My final comment about the culture of banks is that it comes from the top—the tone is set at the top. You absolutely need systems, controls and management structures to ensure that it is effectively deployed throughout the organisation, but, for me, culture is ultimately about leadership. It is about leadership of the financial institutions, in the regulators and in government. That triumvirate needs to continue to display the right kind of leadership if we are effectively to change backing for good, as the commission has recommended.
Finally, I thank noble Lords who have spoken this evening, and thank the most reverend Primate for presenting us with this important opportunity to discuss these matters.
My Lords, I add my thanks to all noble Lords who have contributed this evening. A number of striking comments and speeches have been made, notable among them that of the noble Lord, Lord Carrington, with his description of a Sharia-compliant bank and the impact that that can have and his deployment of his experience both in the other place and in the banking industry over many years.
The debate has ranged far and wide. I want to draw on two characters. One is Dracula. We have the threat of reincarnation—or, if one is into “Doctor Who”, regeneration—of the Parliamentary Banking Standards Commission.

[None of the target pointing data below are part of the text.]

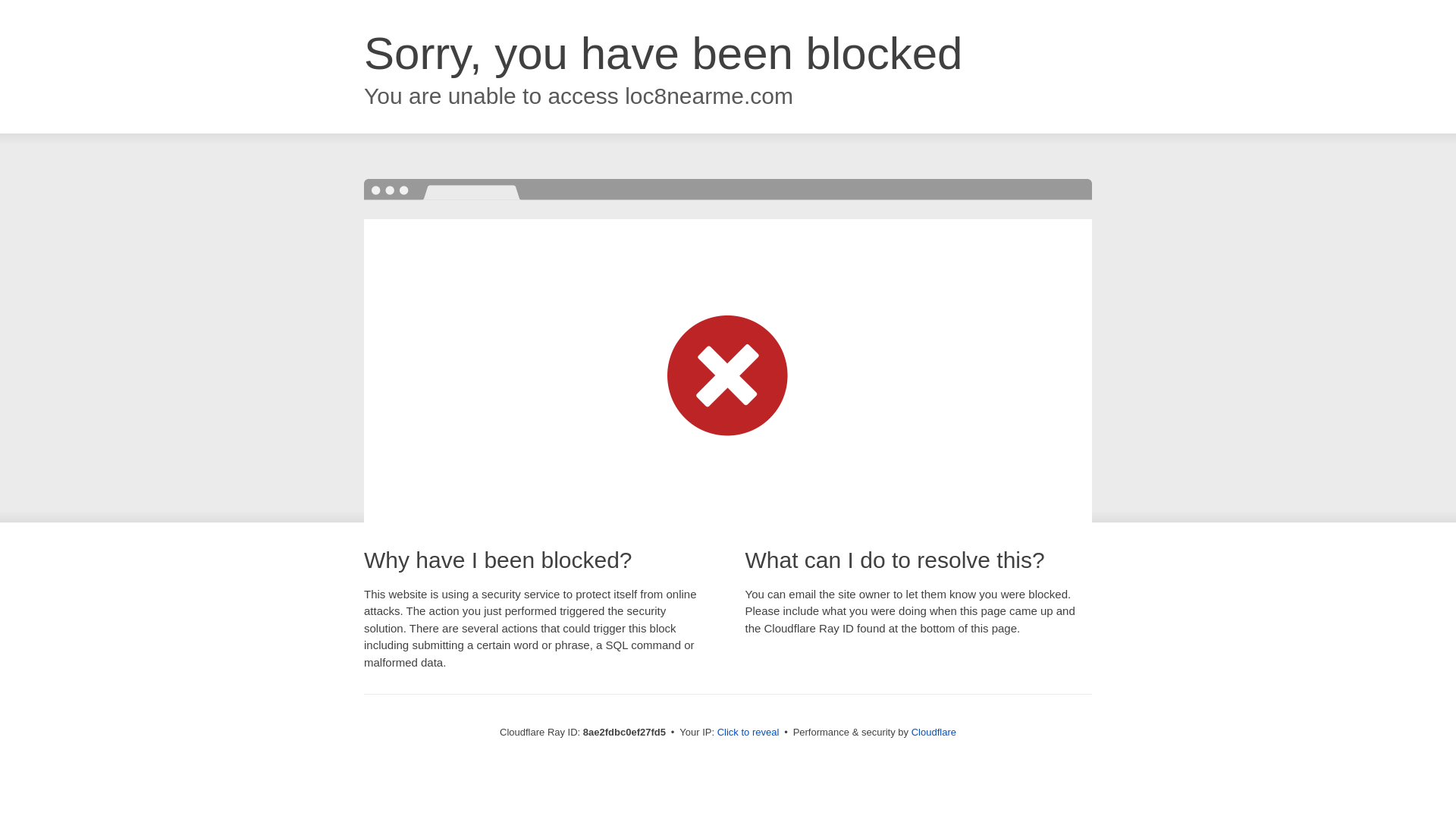
Click to reveal (747, 732)
Cloudflare (933, 731)
Given the description of an element on the screen output the (x, y) to click on. 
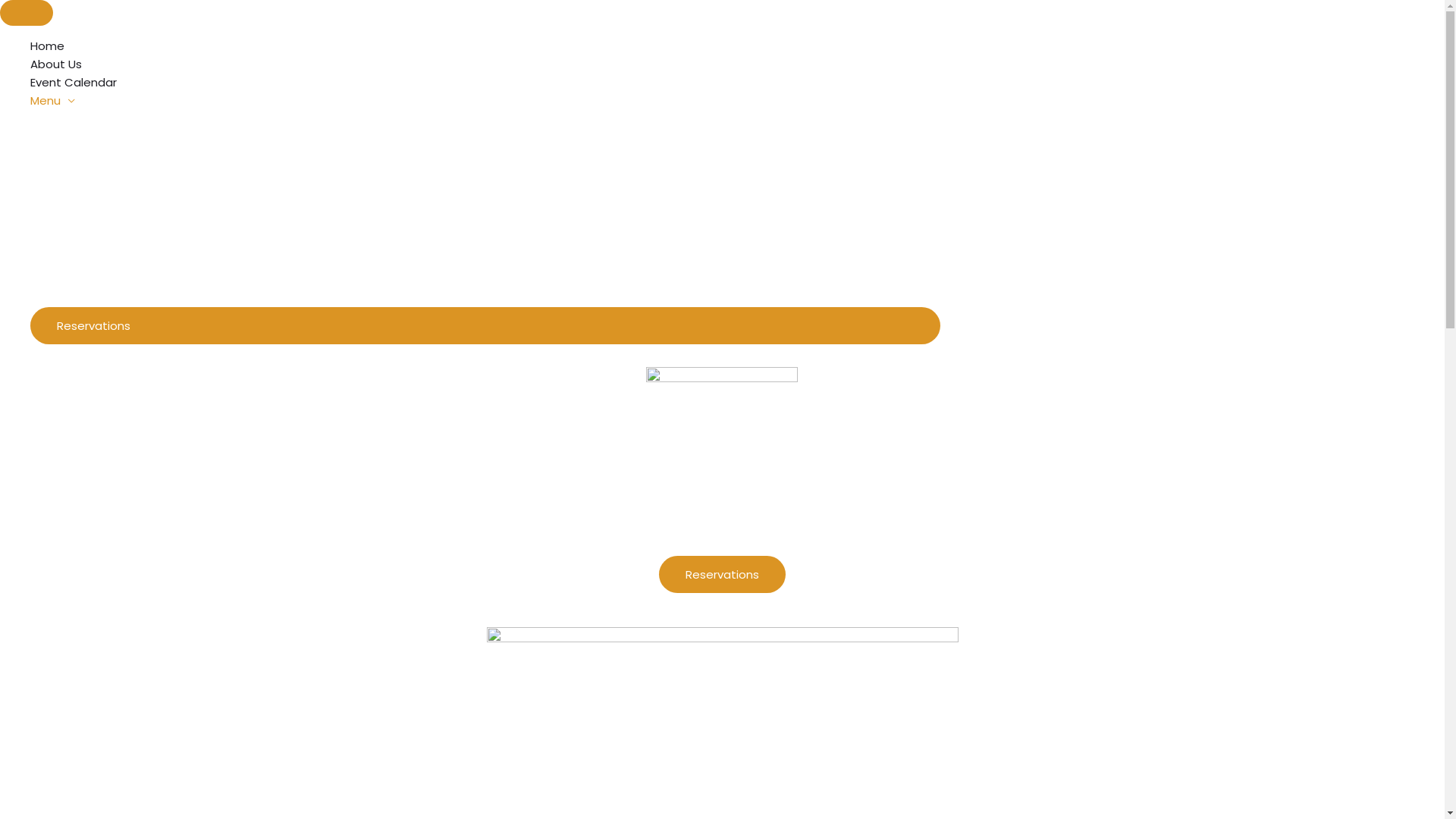
About Us Element type: text (485, 64)
Home Element type: text (485, 46)
Menu Toggle Element type: text (485, 122)
Reservations Element type: text (721, 574)
Reservations Element type: text (485, 325)
Event Calendar Element type: text (485, 82)
Menu Element type: text (485, 100)
Main Menu Element type: text (26, 12)
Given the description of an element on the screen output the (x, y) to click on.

I saw the blood drain from the face of the noble Lord, Lord Turnbull, as I sat from this distance. I hope that we can find some stake and clove of garlic that can put it into its grave and that someone else will have the pleasure of reincarnating it at some point.
The speech of the noble Lord, Lord Eatwell, clearly reminded us that financial services are immensely connected and that what you squash down in one place pops up in another—to put it less elegantly than he did—often with great force, little regulation and usually much danger. His exceptional speech should be noted and thought about. I fear that there will be need for continual monitoring of what happens over the next few years.
I have a couple of comments. I shall be brief, because we are at the end of our time and it has been a long day. The comments made by the noble Lord, Lord Sharkey, about size were also strong reminders of the difficulties that we face. One of the most memorable comments in evidence for me was from a former head of UBS, clearly deeply affected personally by the pain of what he had gone through. He was one of those bankers who came who had borne the whole weight of it on his shoulders and suffered greatly as a result. There was no lack of responsibility from him. When asked if, in the depths of the night, he looked back and thought that he might have done differently, he said that you can have a big simple bank or a small complicated bank; you cannot have a big complicated bank. He said that if he had his time again, he would have kept it simple.
When I listened to the noble Lords, Lord Sharkey and Lord Eatwell, I was reminded of the extraordinary statistic anticipating the banking industry at nine times GDP. I was reminded of the need for banks to be kept to a size where they do not threaten everything else. They are not the only goose laying golden eggs in our economy. We cannot be a “monocrop economy”, as Martin Wolf described us in a notable article in the Financial Times in January 2009.
I cannot go through all the other points raised, but I heard with gratitude the comments about education. Competition is obviously essential, but, as the Minister said a few moments ago, competition must be to be the best supplier of the customer, not the most profitable bank going. You may get the second through the first, but if you aim solely for the second, you will never get the first.
Finally, the quality of finance—to which the noble Lord, Lord Eatwell, referred directly and indirectly—is that which sustains our communities and enables the talent of our nation to flourish, grow and develop jobs. He used a phrase, “financial services”, that has been used many times in the debate. All these industries, banking and the others, are there to serve, not to rule. They are, as I was taught as a child by my grandmother, when talking about fire, good servants and very bad masters.